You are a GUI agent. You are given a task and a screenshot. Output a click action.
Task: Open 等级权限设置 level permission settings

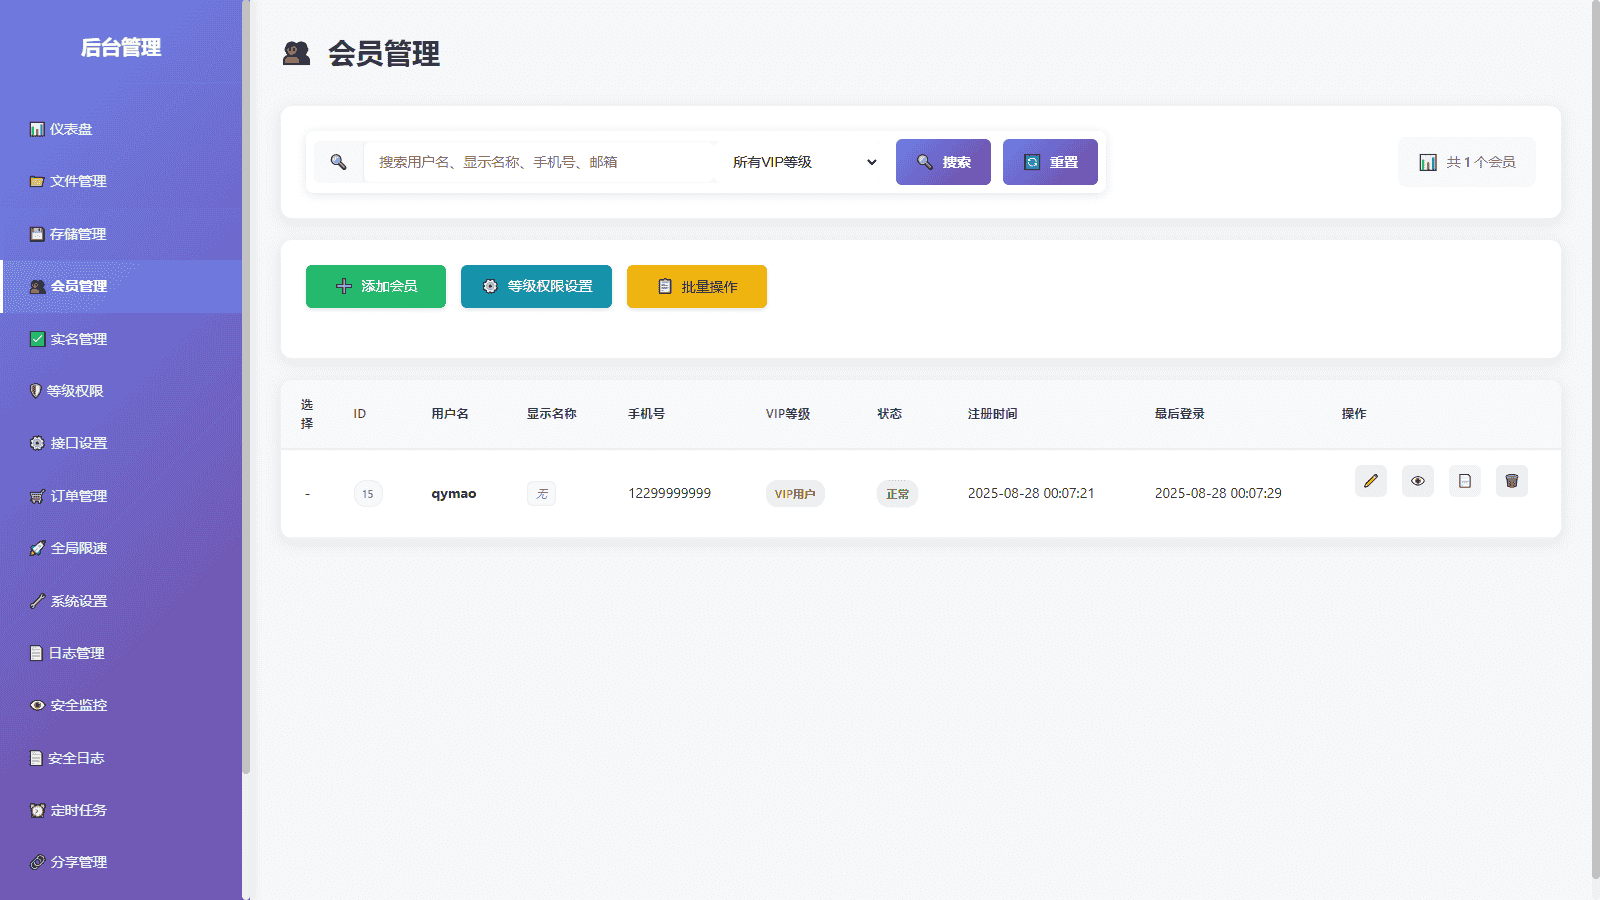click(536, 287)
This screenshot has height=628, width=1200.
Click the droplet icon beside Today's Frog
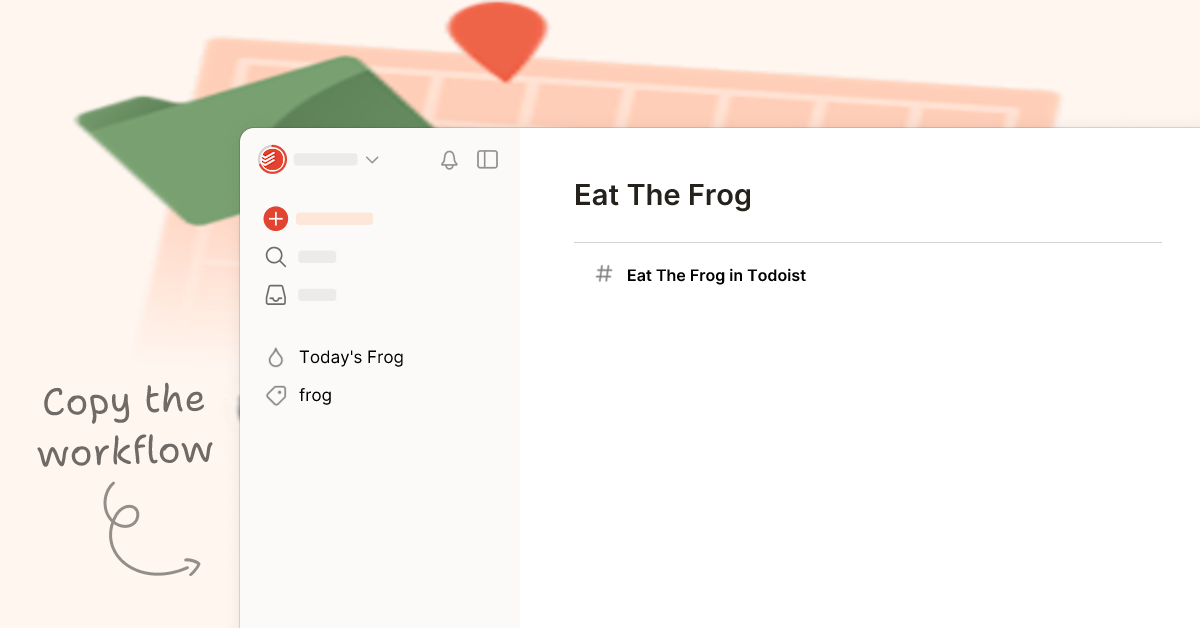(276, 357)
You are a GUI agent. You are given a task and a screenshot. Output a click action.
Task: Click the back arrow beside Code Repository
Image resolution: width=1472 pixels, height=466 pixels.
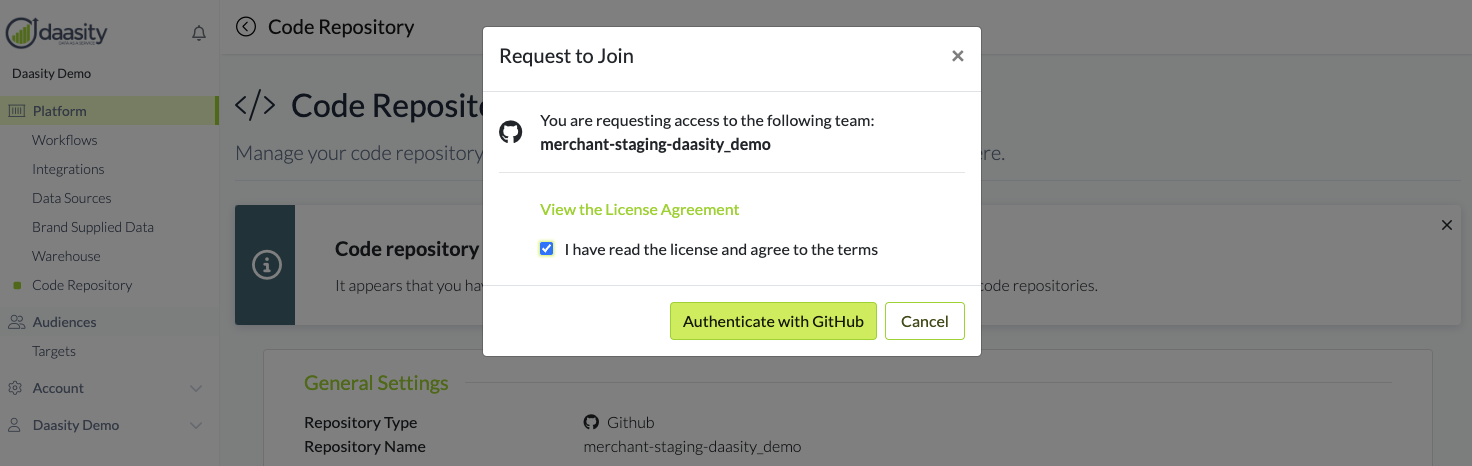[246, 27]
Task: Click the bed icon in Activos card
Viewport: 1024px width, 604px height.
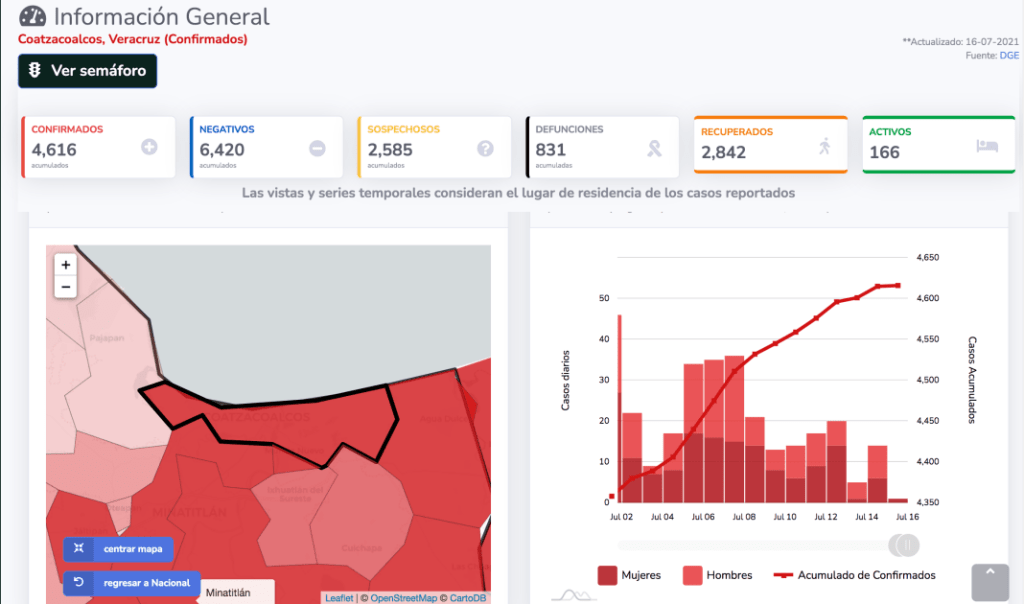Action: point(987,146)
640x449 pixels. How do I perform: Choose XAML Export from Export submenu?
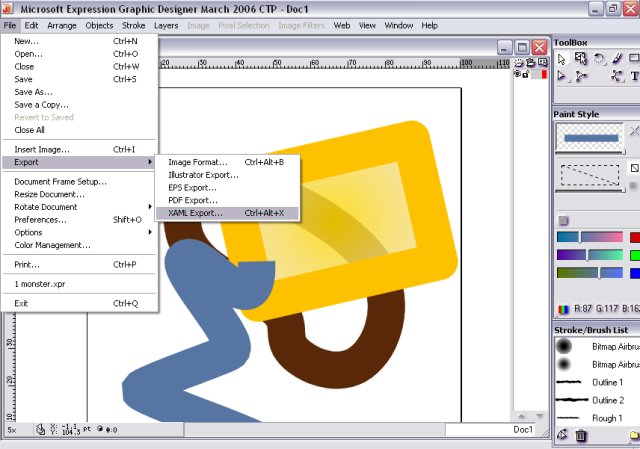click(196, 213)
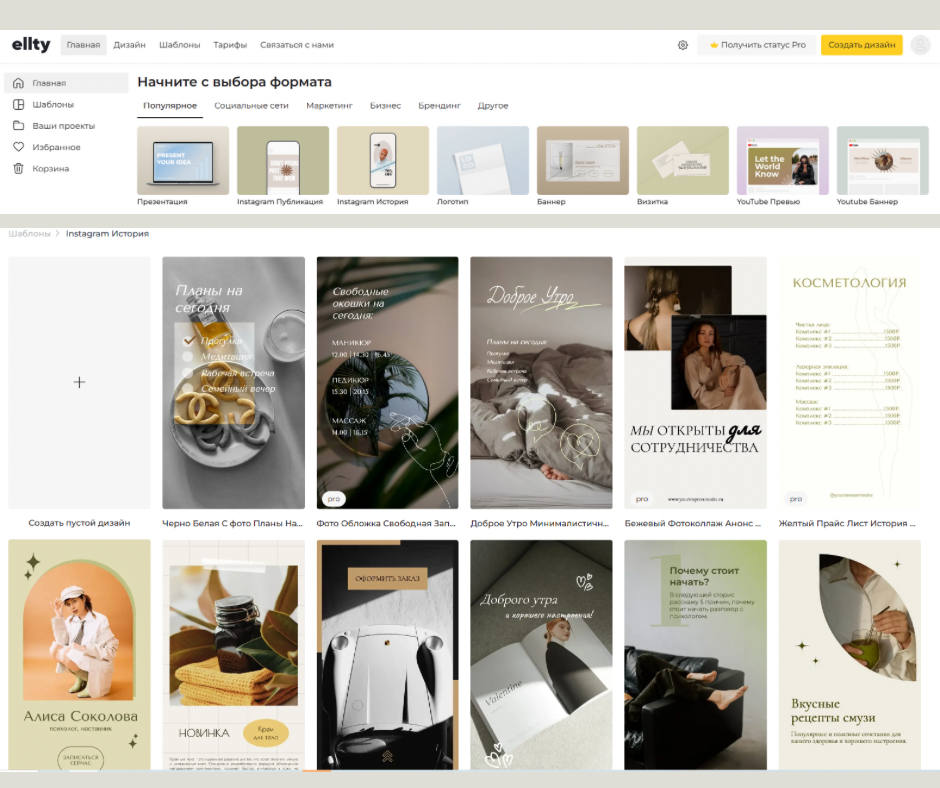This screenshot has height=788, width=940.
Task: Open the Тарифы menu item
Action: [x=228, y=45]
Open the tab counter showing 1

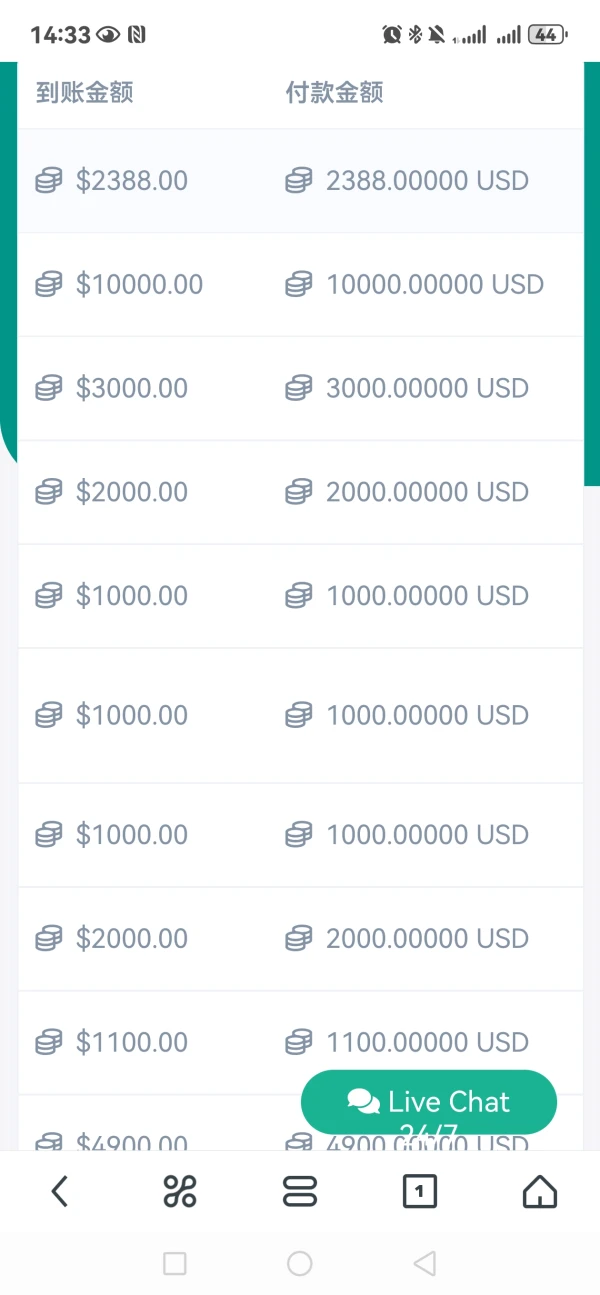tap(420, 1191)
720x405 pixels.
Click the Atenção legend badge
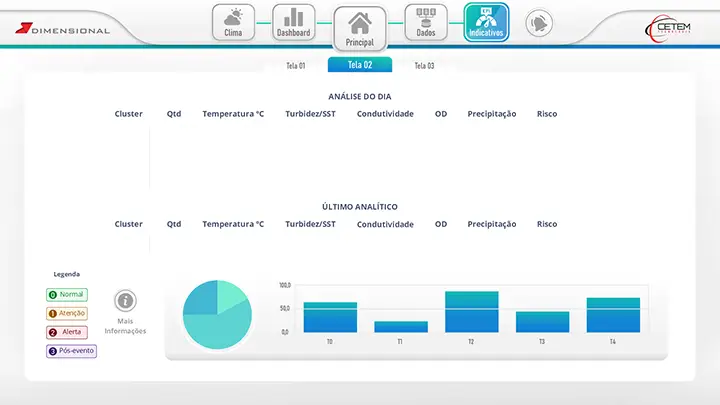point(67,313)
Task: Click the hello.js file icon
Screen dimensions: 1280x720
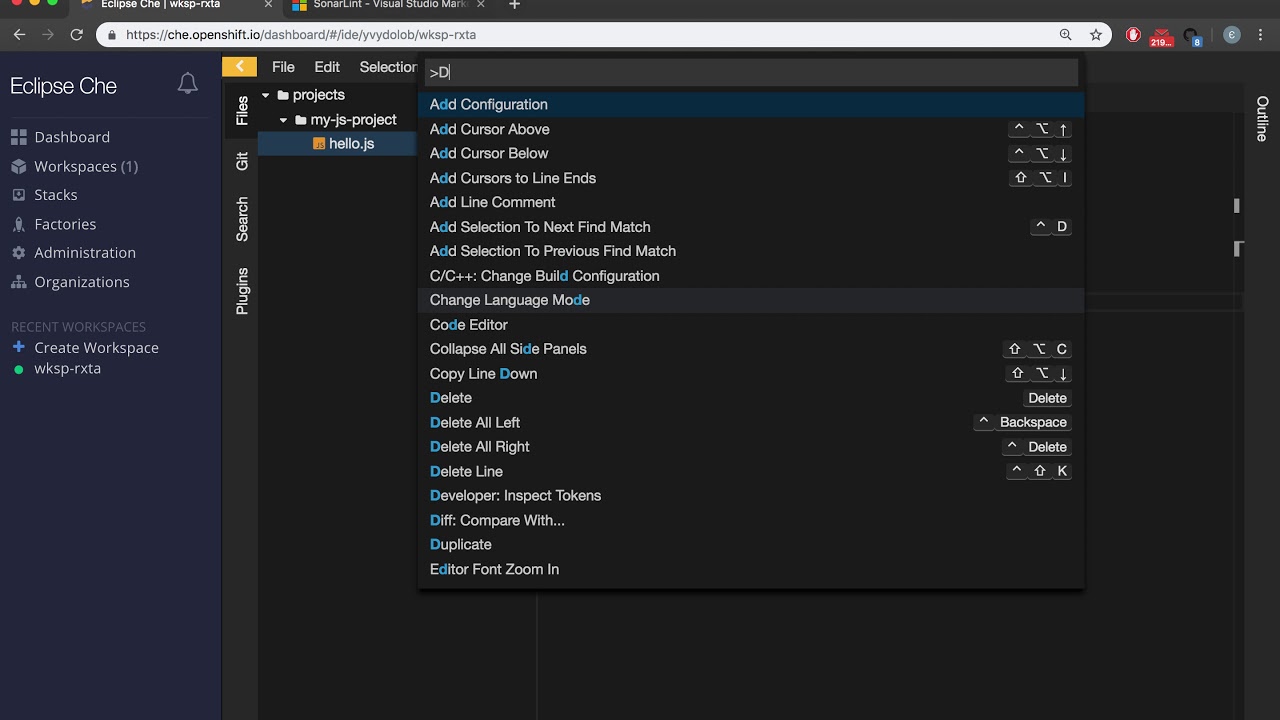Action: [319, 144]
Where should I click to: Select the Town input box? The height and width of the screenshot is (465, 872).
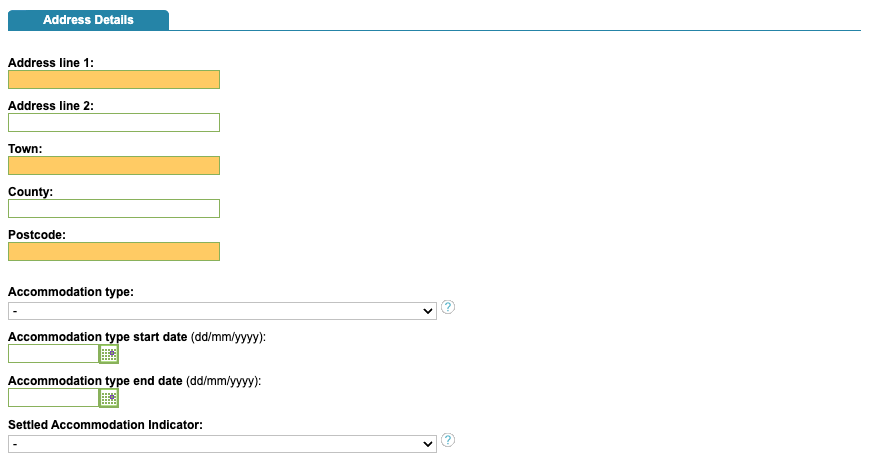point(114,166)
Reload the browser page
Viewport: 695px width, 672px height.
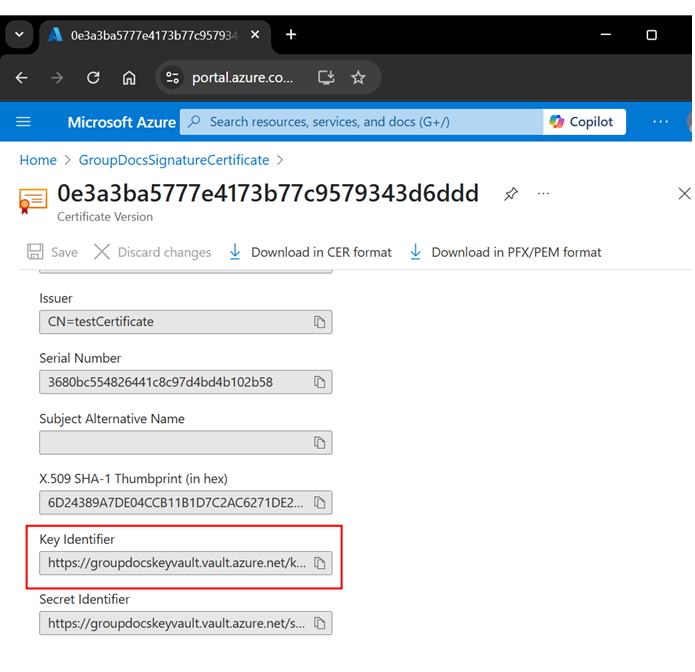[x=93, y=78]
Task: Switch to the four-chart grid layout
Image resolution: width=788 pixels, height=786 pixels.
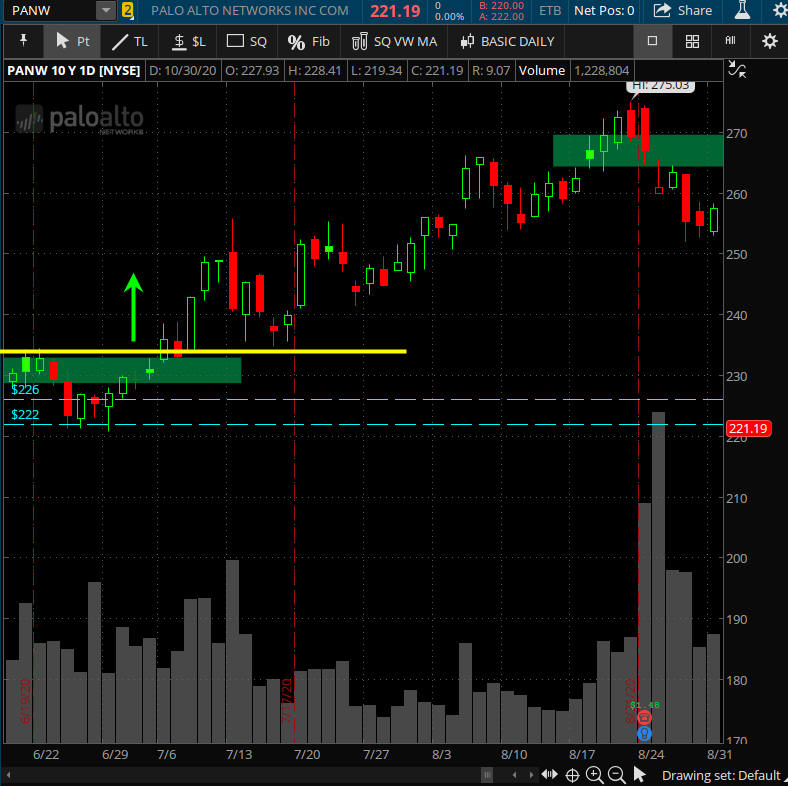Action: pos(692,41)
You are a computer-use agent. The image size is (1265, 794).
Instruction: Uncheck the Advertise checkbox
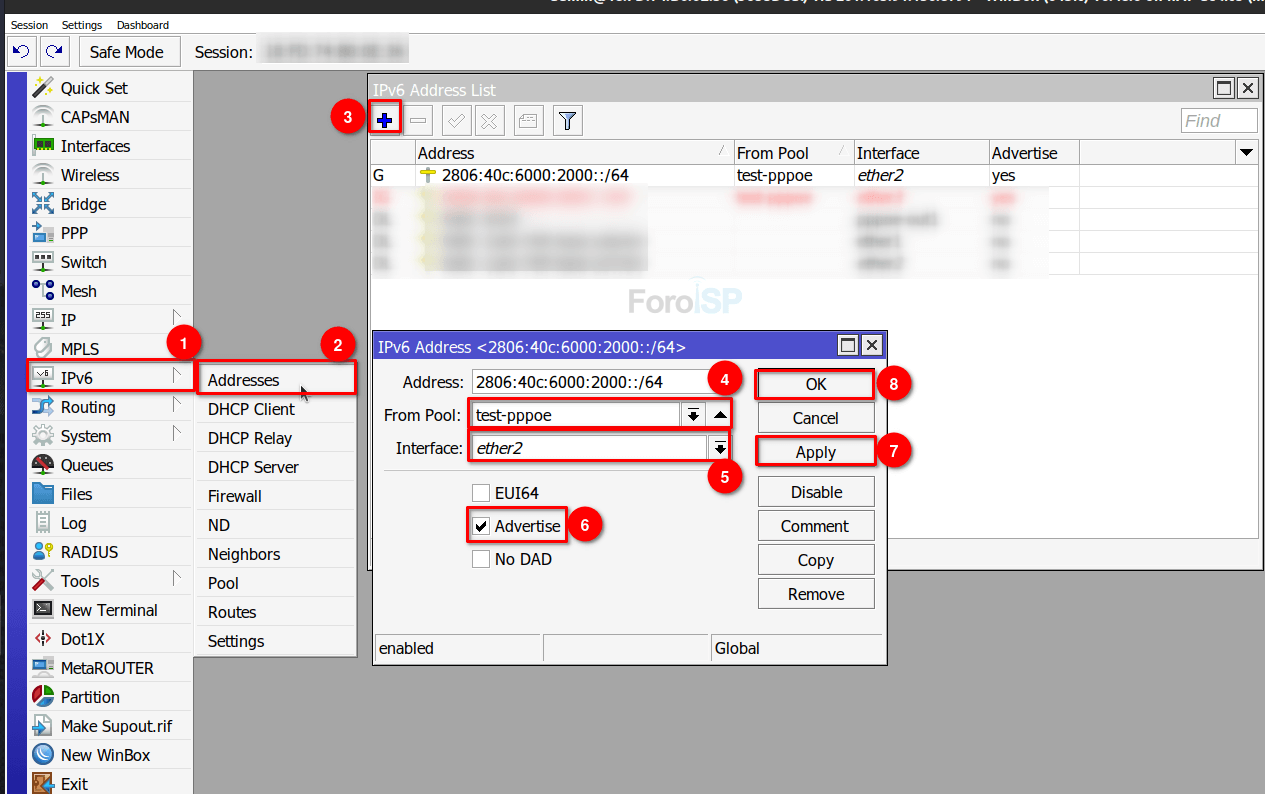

------------------------------

# YOUR INSTRUCTIONS:
Each line of the data above should be reproduced without alteration, and no picture should appear in the copy.

# PROBLEM SOLUTION:
You are a GUI agent. You are given a task and a screenshot. Output a click action.
Task: Open 等级权限设置 level permission settings

click(536, 287)
This screenshot has height=628, width=1200.
Click the droplet icon beside Today's Frog
(276, 357)
You are a GUI agent. You are given a task and a screenshot. Output a click action.
Task: Click the back arrow beside Code Repository
Image resolution: width=1472 pixels, height=466 pixels.
[246, 27]
Task: Click the bed icon in Activos card
Viewport: 1024px width, 604px height.
Action: point(987,146)
640x449 pixels. How do I perform: Choose XAML Export from Export submenu?
click(196, 213)
This screenshot has height=788, width=940.
Task: Open the Тарифы menu item
Action: [x=228, y=45]
Open the tab counter showing 1

tap(420, 1191)
720x405 pixels.
Click the Atenção legend badge
point(67,313)
Task: Click the hello.js file icon
Screen dimensions: 1280x720
Action: [319, 144]
Where should I click to: Select the Town input box? The height and width of the screenshot is (465, 872).
point(114,166)
Reload the browser page
Viewport: 695px width, 672px height.
[x=93, y=78]
Task: Switch to the four-chart grid layout
Image resolution: width=788 pixels, height=786 pixels.
Action: pos(692,41)
You are a computer-use agent. The image size is (1265, 794).
Instruction: Uncheck the Advertise checkbox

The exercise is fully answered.